Muslims called this community the umma. While the mere concept of the umma did not unify Arabia, its promise of reward in the afterlife in exchange for devout allegiance furthered the message’s appeal. The construction of the umma as the primary group identity for all who joined Mohammed’s religion replaced the sense of loyalty and identity Arabs gave to their tribes. The ensuing alliance of the tribes under the umma elevated Islam to not merely a religion but a political institution capable of advancing and defending its interests abroad.

The umma discourse necessarily entailed a social order that differentiated between Muslims (a privileged position as a people possessing a moral authority) and non-Muslims, who were perceived as morally bankrupt. All Muslims were called to stand united against non-Muslims, or ‘Unbelievers.’

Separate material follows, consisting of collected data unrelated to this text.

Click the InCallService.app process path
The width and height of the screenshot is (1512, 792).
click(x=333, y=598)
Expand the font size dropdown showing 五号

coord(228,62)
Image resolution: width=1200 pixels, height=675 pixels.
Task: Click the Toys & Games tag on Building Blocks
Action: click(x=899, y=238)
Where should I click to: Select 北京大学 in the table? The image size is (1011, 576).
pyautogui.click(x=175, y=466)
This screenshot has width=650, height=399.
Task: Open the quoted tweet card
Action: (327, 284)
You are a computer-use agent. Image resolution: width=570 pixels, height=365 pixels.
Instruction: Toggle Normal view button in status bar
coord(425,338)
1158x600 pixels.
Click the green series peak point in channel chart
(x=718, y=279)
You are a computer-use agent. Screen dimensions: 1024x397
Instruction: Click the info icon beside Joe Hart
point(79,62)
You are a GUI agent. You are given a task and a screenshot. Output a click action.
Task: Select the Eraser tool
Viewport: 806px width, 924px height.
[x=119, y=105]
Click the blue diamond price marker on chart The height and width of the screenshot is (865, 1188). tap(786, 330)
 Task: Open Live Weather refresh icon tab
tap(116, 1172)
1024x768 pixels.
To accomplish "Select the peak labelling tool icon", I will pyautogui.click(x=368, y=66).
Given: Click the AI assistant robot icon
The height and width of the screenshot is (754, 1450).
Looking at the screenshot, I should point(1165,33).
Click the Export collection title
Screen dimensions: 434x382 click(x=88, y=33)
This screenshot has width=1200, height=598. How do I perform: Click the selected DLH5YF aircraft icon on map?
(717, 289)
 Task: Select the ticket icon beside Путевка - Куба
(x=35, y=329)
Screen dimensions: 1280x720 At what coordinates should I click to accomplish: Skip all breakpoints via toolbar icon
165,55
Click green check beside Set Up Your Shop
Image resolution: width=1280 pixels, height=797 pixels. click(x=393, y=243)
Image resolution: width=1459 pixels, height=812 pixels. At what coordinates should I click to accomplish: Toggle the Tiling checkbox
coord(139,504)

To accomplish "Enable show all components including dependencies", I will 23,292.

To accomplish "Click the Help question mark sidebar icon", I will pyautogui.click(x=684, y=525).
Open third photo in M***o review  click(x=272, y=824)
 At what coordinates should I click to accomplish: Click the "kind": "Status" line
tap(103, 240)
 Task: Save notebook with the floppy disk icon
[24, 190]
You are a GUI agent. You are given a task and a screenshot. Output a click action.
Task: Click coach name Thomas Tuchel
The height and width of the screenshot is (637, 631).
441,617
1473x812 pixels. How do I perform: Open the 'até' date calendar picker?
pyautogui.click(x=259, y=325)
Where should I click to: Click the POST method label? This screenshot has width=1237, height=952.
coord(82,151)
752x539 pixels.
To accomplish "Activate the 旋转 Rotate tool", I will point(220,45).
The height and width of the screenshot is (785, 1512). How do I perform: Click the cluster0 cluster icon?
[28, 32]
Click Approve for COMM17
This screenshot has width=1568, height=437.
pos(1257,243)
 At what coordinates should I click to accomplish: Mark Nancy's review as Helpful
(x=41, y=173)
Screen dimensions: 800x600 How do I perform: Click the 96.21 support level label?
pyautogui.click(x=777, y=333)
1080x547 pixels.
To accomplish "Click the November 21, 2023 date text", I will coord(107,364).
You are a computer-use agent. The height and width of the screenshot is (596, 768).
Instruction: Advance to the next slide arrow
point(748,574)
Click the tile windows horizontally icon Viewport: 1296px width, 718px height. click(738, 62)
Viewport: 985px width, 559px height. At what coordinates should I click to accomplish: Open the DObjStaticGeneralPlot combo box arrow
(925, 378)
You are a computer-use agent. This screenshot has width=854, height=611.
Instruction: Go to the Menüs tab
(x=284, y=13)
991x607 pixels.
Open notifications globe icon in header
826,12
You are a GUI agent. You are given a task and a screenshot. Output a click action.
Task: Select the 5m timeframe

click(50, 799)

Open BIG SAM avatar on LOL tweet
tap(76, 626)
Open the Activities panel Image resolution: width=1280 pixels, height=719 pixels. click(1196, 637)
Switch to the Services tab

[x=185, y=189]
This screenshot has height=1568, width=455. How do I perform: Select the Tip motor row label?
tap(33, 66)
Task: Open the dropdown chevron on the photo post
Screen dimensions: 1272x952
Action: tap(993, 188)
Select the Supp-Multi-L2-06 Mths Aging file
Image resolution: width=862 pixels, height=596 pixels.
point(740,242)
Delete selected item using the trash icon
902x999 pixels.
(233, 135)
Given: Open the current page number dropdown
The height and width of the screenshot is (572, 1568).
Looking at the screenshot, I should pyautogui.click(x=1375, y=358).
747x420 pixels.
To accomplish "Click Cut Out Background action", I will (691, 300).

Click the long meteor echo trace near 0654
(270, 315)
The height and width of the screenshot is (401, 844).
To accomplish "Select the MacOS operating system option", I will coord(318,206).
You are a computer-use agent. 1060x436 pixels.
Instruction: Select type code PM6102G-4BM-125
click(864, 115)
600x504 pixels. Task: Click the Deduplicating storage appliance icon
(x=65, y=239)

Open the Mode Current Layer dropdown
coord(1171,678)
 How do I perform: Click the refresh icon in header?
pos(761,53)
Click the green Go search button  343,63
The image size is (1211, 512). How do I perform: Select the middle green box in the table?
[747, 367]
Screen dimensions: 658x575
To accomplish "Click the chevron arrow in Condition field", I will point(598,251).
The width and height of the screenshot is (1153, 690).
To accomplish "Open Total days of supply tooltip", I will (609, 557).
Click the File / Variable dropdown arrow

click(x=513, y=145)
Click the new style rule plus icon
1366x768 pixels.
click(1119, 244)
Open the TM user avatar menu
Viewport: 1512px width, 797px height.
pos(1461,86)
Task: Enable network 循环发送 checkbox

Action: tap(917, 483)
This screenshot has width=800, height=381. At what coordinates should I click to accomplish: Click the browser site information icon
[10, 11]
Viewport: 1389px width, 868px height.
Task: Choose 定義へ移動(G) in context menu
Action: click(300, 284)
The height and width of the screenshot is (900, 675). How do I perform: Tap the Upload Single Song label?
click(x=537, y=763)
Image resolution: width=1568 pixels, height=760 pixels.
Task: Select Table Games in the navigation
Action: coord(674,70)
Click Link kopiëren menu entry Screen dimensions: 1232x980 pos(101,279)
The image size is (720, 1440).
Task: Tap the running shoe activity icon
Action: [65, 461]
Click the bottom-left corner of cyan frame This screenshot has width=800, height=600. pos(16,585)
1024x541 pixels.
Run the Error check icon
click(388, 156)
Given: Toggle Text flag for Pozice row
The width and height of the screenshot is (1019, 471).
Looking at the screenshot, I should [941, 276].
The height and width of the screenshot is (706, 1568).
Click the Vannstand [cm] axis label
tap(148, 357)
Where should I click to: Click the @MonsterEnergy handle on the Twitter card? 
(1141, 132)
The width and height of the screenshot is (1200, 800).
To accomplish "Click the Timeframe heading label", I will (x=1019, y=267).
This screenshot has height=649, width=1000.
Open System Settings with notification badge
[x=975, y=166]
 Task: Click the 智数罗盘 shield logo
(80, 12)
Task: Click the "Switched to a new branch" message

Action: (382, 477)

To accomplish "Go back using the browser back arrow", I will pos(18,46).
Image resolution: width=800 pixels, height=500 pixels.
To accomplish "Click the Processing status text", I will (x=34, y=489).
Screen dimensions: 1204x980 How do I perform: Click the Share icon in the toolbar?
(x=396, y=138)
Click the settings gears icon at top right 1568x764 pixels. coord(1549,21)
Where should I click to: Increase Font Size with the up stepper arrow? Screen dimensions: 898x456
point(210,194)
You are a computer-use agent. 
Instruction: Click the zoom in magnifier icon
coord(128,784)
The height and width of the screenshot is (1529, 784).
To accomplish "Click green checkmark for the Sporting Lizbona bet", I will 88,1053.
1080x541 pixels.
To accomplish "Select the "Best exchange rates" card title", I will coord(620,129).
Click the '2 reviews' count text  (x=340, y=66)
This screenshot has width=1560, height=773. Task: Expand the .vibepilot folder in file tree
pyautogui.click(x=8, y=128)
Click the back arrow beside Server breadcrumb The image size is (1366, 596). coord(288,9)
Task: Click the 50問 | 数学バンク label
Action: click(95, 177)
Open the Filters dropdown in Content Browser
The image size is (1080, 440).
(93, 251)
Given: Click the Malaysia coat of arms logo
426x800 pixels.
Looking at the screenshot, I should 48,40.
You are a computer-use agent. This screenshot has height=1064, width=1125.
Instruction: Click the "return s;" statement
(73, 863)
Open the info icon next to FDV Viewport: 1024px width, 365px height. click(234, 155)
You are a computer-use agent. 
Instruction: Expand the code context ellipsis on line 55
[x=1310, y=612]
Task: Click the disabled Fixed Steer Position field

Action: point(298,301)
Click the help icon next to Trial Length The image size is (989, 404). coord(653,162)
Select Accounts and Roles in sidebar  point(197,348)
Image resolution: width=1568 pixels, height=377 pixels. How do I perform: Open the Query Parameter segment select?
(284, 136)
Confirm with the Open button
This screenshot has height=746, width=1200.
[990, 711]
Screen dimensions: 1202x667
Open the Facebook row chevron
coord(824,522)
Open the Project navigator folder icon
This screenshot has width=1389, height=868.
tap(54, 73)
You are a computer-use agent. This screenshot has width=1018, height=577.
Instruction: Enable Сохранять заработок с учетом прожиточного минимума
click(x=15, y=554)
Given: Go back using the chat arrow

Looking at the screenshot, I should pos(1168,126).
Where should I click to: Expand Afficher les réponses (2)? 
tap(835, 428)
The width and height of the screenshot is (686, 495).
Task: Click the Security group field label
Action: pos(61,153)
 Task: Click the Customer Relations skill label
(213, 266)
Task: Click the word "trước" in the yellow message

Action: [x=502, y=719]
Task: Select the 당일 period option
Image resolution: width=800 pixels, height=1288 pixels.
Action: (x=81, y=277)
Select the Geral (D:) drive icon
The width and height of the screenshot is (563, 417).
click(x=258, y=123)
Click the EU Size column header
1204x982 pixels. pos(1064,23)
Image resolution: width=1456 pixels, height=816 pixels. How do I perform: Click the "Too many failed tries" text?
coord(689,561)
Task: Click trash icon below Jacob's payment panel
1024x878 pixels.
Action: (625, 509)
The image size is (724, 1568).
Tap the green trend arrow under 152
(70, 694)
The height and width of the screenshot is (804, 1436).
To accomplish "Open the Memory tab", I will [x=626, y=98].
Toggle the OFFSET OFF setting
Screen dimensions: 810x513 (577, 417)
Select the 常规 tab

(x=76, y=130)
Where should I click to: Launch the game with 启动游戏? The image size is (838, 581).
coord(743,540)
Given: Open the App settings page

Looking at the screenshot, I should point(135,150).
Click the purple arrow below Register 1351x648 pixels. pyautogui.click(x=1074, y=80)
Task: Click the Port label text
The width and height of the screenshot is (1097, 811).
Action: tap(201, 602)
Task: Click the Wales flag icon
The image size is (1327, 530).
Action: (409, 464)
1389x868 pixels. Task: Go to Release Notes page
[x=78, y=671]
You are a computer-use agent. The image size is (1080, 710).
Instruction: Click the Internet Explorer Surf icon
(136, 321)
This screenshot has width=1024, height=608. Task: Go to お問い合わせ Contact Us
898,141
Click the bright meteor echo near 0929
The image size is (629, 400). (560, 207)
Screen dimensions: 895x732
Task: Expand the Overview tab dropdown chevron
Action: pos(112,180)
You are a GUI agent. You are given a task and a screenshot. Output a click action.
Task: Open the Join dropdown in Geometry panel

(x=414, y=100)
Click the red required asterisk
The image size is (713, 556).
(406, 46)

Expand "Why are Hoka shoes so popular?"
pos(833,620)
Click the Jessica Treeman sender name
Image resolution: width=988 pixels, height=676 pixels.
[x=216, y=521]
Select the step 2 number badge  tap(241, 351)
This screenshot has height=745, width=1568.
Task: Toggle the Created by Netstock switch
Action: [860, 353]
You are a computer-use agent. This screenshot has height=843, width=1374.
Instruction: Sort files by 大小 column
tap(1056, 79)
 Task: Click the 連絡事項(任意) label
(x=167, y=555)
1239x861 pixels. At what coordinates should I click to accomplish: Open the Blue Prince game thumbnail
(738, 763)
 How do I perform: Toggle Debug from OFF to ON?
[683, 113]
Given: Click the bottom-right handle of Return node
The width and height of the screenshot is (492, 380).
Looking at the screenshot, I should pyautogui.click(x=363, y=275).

With this posture, Muslim religious scholars eventually drew a distinction between those who inhabit Dar al-Islam, or the house of Islam, and Dar al-Harb, or the house of war. This placed believers in Dar al-Islam, constituted by territory governed by Muslims that connoted peace, in lieu of the umma ideal. Conversely, Dar al-Harb was made up of territory controlled by non-Muslims, a blasphemous congregation viewed as having rejected Islam and thereby asserting a state of conflict with Muslims. This was further broken down to distinguish between hostile and passive non-Muslims. Islamic leaders mandated their armies to meet only hostile non-Muslims with force, whereas passive non-Muslims were to first be invited to adopt Islam and live in Dar al-Islam. This made the goals and interests of Muslims and non-Muslims inherently contradictory and destined to come into conflict.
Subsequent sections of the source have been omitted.